# Provided passage
════════
Thursday, December 14, 2006

If a picture tells a thousand words, you can't afford not to use them!

Human beings are visual creatures. We love a photo (especially of ourselves, but let's move on!) and images in your promotional items can really add to the professionalism and appeal of your materials.

These days it doesn't even need to hurt your budget to use lots of pics in your web, email and print comms due to a fab site called If you have yet to visit this wonder, they have over a million royalty free images, which you can buy in low res for US$1 - I don't really need to say much else, as it doesn't get much more zero budget than that!

Tap into your inner writer

Instead of hoping for some PR coverage, why not go out and create your own media stories.

Most trade mags survive on unpaid contributors. So if you can string a sentence together, have something decent to say and are willing to share your insights, I'd say: what are you waiting for?!

How to actually make it happen? Work out what mags are getting into the hands of your prospective customers - and look at their content. Come up with an idea that would suit their readers and then make a brief pitch to the editor. They'll let you know if they're interested in the story - then all you need to do is write it.

Depending on what and where you're submitting, the same (or slightly modified) story may work across multiple sources. For example, a web based article listing will likely have a different audience than a print mag - so neither will be too concerned if you're article appears on both.
════════
# Material provided
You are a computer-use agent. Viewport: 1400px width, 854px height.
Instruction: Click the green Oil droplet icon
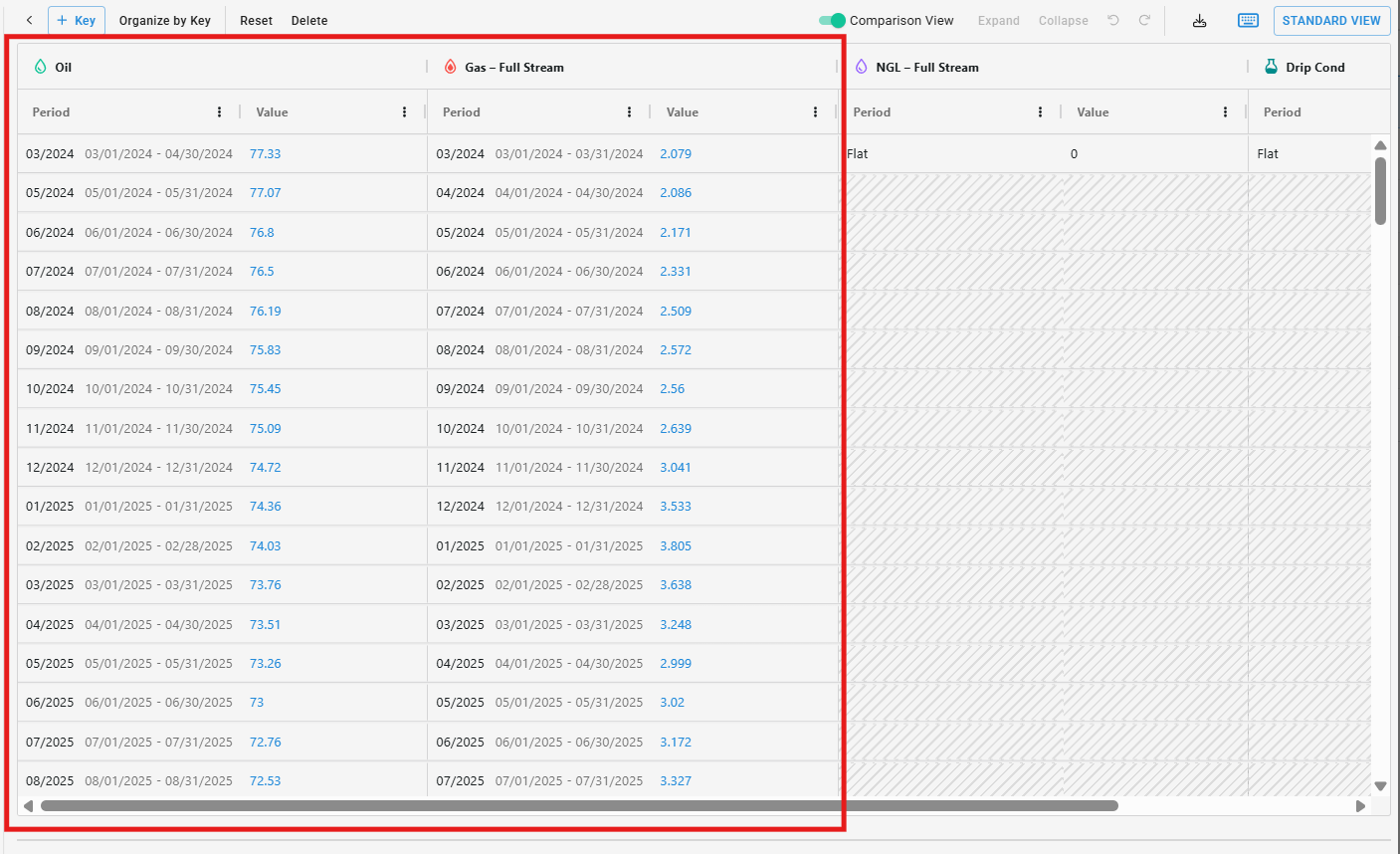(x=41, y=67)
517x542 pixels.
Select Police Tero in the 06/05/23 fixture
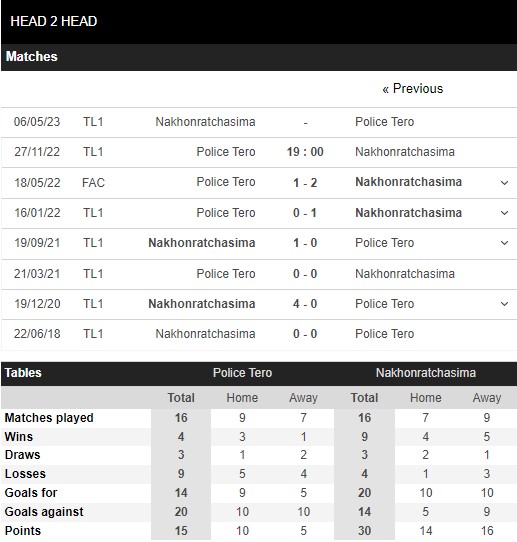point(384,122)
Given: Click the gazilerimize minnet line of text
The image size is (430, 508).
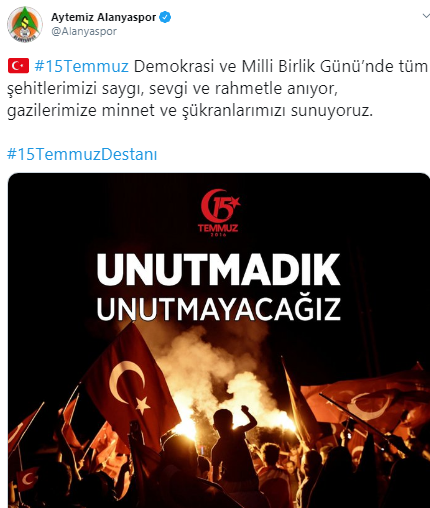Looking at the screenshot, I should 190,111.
════════
# Assigned task A
According to the marketing blog post, what do most trade mags survive on?
# Assigned task B
In the marketing blog post, rewrite the section starting with "Thursday, December 14, 2006" and going on through "of your materials.", changing "photo" to "snapshot".
# Assigned task C
Continue the blog post on low-budget marketing from its last sentence.

# Written answer A
Unpaid contributors.

# Written answer B
Thursday, December 14, 2006

If a picture tells a thousand words, you can't afford not to use them!

Human beings are visual creatures. We love a snapshot (especially of ourselves, but let's move on!) and images in your promotional items can really add to the professionalism and appeal of your materials.

# Written answer C
If you decide to go this route, I'd suggest having 4-5 article ideas up your sleeve - as once you've been published once, you should aim to repeat the act every 2-3 months. It costs you nothing but your time and energy - but does wonders for your reputation and awareness.

Use the festive season to reconnect and do a little good

Ok, we all know Christmas is about too much of everything - eating, drinking, spending and marketing.

So throw your hands up and give into it. I'm talking about the using the humble christmas card for a little bit of good will...and a little bit of marketing.

Step 1: Order some christmas cards from your preferred charity. This year ours came from The Prostate Cancer Foundation or check out the Combined Charities Christmas Shop.

Step 2: Set aside half a day to actually write a personal message on them - just a signature isn't enough.

Step 3: Buy some stamps and actually send them BEFORE xmas.

Do not go the electronic card route - yes, yes, less trees involved and all that jazz, but we all know you're doing it cause it's cheaper and faster.

Staying in business is about tending relationships. This little exercise will cost you all of about $50 and may give your contacts that nice little feeling everyone gets when they feel remembered and valued.

Go on, start writing today!

ps. And if you want to go all out, why dont you donate a reasonable sum of money "on behalf of your clients" to a charity too. Big ticks to our friends at Storyboard Multimedia who did this.

Ethics for profit

I heard an interested speech last night at the Monash University Student Marketing Awards. It was from Clive Hamilton, Australia Institute Director, on the need for young marketers to remember their ethics as they went out into the workforce.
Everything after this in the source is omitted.